● **Exercise details**:
Recast the rows from the line containing "Go to the 211工程 entry" through the line containing "Click the group", both included, as a Markdown table with the columns No. and Text. Give each non-blank line its own number and leave out blank lines.
Start of Stored rows
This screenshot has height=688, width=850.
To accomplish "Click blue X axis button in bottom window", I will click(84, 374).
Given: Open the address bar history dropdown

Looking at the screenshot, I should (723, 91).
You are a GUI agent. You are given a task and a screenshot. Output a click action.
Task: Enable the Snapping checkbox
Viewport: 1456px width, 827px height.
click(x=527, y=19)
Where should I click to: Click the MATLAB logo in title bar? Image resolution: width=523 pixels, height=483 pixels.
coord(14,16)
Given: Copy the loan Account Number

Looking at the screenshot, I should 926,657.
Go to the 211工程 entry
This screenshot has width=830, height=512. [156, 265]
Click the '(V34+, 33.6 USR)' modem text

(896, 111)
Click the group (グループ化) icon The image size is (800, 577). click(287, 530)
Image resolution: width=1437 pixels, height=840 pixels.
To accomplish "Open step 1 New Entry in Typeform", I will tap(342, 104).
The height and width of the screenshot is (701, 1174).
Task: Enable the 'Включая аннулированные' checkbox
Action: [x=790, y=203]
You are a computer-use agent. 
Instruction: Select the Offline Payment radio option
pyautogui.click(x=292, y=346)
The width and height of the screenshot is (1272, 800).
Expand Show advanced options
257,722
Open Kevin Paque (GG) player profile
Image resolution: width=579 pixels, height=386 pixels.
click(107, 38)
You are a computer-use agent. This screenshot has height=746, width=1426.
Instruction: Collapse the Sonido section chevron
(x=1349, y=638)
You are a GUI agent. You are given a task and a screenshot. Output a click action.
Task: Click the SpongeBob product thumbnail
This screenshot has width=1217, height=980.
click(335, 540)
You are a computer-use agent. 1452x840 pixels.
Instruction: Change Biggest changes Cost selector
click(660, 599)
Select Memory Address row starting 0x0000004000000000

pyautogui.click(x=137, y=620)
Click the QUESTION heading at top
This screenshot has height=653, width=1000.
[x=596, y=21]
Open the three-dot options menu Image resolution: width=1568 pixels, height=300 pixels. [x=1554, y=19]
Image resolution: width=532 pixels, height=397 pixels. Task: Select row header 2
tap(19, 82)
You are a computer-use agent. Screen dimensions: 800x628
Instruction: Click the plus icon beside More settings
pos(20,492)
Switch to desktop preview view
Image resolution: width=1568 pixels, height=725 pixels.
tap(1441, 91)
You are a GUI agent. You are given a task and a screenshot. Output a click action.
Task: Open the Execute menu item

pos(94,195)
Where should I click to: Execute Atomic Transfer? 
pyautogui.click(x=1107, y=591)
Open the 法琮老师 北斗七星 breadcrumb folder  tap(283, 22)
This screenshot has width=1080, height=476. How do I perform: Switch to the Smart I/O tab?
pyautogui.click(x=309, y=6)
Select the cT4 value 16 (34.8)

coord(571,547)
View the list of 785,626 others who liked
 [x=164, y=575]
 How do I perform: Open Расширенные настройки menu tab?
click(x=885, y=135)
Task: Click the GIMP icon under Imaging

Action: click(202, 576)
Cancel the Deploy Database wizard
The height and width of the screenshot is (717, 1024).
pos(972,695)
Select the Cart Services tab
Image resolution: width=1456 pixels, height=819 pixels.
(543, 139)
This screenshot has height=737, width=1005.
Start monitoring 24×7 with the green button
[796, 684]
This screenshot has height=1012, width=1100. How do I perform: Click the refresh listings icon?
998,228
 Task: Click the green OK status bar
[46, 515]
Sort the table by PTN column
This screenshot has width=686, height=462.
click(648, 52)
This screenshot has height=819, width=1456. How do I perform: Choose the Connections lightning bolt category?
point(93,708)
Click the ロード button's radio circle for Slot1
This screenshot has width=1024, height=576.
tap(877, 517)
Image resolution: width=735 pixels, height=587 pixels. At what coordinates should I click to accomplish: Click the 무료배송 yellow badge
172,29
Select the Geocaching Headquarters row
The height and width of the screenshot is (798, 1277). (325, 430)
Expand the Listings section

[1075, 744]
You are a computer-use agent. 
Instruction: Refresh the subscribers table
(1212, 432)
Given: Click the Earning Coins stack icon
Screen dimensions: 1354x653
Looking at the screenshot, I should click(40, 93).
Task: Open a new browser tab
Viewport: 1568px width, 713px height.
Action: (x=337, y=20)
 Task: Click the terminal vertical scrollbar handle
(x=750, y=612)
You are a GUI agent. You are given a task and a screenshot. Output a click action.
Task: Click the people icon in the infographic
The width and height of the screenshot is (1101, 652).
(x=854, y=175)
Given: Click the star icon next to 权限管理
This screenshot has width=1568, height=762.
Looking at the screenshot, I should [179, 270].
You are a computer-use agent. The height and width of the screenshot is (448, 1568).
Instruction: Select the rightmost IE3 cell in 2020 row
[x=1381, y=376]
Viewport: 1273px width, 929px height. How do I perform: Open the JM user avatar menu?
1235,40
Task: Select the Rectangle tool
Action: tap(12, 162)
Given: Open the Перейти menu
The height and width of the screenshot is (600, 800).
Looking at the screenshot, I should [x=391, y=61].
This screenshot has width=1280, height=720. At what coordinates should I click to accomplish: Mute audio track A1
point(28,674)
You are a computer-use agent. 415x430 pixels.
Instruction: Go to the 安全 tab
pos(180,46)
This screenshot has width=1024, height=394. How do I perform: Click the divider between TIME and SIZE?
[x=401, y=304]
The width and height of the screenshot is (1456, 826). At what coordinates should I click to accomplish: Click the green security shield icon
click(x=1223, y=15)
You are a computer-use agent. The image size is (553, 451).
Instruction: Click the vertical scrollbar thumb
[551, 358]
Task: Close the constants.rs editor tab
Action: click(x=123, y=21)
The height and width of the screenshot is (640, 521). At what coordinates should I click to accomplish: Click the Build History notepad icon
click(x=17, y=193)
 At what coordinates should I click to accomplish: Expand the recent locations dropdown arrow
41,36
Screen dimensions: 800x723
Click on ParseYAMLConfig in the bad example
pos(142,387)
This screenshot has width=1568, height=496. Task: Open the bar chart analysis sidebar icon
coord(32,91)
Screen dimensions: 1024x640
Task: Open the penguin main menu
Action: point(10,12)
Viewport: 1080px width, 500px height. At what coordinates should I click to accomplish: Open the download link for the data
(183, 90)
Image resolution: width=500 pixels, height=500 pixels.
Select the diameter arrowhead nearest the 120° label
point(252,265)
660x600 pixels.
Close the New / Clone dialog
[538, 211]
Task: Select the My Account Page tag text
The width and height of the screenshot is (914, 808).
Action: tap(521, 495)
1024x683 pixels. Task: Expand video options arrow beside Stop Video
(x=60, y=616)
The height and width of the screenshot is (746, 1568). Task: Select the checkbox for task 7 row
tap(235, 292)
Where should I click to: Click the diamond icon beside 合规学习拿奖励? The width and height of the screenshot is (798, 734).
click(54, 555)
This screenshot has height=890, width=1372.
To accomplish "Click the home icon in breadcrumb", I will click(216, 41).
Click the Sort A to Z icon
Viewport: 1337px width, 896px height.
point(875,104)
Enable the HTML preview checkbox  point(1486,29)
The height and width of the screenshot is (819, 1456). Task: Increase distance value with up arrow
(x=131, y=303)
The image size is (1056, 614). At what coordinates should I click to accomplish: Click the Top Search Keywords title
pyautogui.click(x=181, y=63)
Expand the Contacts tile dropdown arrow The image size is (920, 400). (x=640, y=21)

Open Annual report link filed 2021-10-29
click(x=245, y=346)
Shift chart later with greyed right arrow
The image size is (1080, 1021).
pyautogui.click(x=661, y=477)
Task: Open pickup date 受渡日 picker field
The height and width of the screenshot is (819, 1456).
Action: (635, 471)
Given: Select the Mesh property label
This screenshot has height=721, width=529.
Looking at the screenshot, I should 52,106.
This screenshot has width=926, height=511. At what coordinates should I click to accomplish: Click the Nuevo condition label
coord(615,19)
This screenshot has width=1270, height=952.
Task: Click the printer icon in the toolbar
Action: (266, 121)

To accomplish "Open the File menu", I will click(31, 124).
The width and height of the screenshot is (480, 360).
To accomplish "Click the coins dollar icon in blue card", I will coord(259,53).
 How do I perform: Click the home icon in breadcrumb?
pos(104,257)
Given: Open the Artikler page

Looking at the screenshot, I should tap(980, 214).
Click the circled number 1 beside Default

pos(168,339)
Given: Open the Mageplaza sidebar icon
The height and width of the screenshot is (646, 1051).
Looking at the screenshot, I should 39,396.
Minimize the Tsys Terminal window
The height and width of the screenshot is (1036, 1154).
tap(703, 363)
End of Stored rows
● **Written response**:
| No. | Text |
|---|---|
| 1 | Go to the 211工程 entry |
| 2 | This screenshot has width=830, height=512. [156, 265] |
| 3 | Click the '(V34+, 33.6 USR)' modem text |
| 4 | (896, 111) |
| 5 | Click the group (グループ化) icon The image size is (800, 577). click(287, 530) |